EX-99.(B) 7 dex99b.htm FORMS OF PROXY TO BE USED BY SUMMIT Forms of Proxy to be used by Summit

EXHIBIT 99(B)

PROXY

SUMMIT BANCSHARES, INC.

This Proxy is Solicited on Behalf of the Board of Directors for use

at the Special Meeting of Shareholders to be Held on October 24, 2006

The undersigned shareholder of Summit Bancshares, Inc. (“Summit”) hereby constitutes and appoints Philip E. Norwood, Bob G. Scott and Elliott Garsek and each of them, attorneys, agents and proxies with full power of substitution and resubstitution, to vote as proxy the number of shares of common stock of Summit (the “Common Stock”) which the undersigned would be entitled to vote if personally present at the special meeting of shareholders of Summit to be held at 4:00 p.m., local time, on Tuesday, October 24, 2006, and any adjournment thereof (the “Special Meeting”), with respect to the proposal described in the proxy statement/prospectus and the Notice of Special Meeting of Shareholders, both dated September 14, 2006, timely receipt of which are hereby acknowledged. The proxies are further authorized to vote, in their discretion, upon such other business as may properly come before the Special Meeting, or any adjournment thereof.

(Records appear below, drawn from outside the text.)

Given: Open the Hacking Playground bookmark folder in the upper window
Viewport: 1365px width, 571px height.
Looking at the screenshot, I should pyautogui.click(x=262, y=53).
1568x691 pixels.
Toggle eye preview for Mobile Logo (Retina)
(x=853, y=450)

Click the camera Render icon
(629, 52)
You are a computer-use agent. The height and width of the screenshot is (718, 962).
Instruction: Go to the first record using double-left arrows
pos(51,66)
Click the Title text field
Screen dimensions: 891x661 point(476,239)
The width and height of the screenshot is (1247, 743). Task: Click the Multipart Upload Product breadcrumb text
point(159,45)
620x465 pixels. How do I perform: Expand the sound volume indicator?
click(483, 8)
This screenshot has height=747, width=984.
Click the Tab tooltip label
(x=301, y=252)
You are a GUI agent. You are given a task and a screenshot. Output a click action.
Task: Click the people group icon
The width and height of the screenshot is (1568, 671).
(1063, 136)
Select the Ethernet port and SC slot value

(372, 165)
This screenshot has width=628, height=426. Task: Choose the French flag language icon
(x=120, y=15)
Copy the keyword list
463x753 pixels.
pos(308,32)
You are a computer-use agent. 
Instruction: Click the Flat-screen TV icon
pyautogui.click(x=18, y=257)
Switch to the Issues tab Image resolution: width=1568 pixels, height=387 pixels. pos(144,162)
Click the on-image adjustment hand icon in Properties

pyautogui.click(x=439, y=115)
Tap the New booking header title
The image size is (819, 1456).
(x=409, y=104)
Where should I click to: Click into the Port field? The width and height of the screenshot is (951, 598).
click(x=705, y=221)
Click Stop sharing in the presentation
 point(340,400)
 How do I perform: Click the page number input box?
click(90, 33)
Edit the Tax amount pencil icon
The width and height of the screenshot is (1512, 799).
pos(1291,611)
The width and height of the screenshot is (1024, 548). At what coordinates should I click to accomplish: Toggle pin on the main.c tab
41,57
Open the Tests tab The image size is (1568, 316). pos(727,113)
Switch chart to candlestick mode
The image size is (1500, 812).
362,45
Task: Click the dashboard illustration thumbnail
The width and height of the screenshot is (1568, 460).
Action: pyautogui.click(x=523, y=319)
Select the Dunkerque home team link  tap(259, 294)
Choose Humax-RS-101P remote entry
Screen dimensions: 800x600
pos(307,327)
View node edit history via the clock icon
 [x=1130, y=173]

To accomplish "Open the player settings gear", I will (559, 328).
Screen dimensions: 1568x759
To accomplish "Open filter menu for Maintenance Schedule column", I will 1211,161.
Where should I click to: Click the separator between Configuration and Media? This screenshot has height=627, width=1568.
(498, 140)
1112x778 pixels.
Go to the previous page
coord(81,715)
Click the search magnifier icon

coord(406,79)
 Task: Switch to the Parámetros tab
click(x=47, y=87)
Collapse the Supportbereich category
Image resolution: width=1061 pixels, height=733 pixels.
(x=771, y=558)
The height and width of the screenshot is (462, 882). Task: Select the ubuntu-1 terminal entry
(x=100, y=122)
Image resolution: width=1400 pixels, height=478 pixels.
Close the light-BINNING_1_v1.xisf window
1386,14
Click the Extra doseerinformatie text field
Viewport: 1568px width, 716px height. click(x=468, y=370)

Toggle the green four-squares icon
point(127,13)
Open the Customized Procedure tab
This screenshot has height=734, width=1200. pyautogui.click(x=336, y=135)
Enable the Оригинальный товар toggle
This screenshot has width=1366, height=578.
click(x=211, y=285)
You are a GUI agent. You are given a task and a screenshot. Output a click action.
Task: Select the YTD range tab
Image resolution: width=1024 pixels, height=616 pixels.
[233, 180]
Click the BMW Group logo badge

Shareholders of record at the close of business on September 12, 2006 will be entitled to vote at the Special Meeting or any adjournment or postponement thereof. Whether or not you plan to attend the Special Meeting, please execute the proxy card on the reverse side and return it in the enclosed self-addressed, postage-prepaid return envelope. You may revoke your proxy at any time before its exercise by written notice to Philip E. Norwood, Chairman of the Board of Summit, or by executing and delivering a proxy bearing a later date.

You are encouraged to specify your choices by marking the appropriate boxes, but you need not mark any boxes if you wish to vote “for” any of the proposals. The proxies cannot vote these shares unless you sign and return this card. UNLESS YOU INDICATE OTHERWISE ON THE REVERSE SIDE, IF YOU SIGN AND RETURN THIS CARD, THESE SHARES WILL BE VOTED “FOR” ITEMS 1 AND 2.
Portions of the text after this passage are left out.